- Stated goal -
Locate every line of the records below that contains the string "size", matching case exactly, and copy each of those lines.

**** Material provided ****

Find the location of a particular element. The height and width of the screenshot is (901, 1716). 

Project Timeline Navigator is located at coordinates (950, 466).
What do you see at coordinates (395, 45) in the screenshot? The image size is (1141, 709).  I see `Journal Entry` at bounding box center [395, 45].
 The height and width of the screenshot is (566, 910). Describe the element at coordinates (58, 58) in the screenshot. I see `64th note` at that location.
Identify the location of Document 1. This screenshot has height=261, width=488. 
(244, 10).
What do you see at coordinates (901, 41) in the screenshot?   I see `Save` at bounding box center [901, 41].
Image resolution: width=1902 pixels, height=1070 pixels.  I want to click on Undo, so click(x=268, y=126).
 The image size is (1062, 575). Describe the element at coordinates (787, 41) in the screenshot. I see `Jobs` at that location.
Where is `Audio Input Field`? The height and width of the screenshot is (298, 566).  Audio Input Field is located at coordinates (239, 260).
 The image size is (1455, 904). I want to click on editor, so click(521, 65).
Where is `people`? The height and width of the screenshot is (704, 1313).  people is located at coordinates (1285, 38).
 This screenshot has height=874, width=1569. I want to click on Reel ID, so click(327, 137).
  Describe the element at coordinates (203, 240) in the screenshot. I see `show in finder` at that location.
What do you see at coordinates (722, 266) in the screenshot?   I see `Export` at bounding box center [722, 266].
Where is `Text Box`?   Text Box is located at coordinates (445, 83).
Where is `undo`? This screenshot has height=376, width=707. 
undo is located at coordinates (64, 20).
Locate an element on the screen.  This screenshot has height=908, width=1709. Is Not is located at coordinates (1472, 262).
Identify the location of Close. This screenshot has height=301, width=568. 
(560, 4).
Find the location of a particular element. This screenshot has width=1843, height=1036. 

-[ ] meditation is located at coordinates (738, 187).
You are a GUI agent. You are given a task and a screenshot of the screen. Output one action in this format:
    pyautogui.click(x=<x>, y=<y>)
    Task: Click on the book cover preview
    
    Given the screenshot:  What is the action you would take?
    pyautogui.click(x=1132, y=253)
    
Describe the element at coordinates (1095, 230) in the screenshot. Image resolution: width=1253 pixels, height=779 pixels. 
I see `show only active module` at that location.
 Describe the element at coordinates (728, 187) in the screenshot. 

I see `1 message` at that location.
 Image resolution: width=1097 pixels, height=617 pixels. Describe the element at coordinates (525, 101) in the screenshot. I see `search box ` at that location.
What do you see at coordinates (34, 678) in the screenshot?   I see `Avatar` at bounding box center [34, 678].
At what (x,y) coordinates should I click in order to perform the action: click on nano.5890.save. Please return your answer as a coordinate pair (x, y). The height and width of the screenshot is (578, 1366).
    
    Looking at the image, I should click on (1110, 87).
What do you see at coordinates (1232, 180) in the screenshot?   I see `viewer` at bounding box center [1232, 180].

****

- Task answer -
What do you see at coordinates (395, 45) in the screenshot? The image size is (1141, 709).  I see `Journal Entry` at bounding box center [395, 45].
 The image size is (1062, 575). Describe the element at coordinates (787, 41) in the screenshot. I see `Jobs` at that location.
 The image size is (1455, 904). I want to click on editor, so click(521, 65).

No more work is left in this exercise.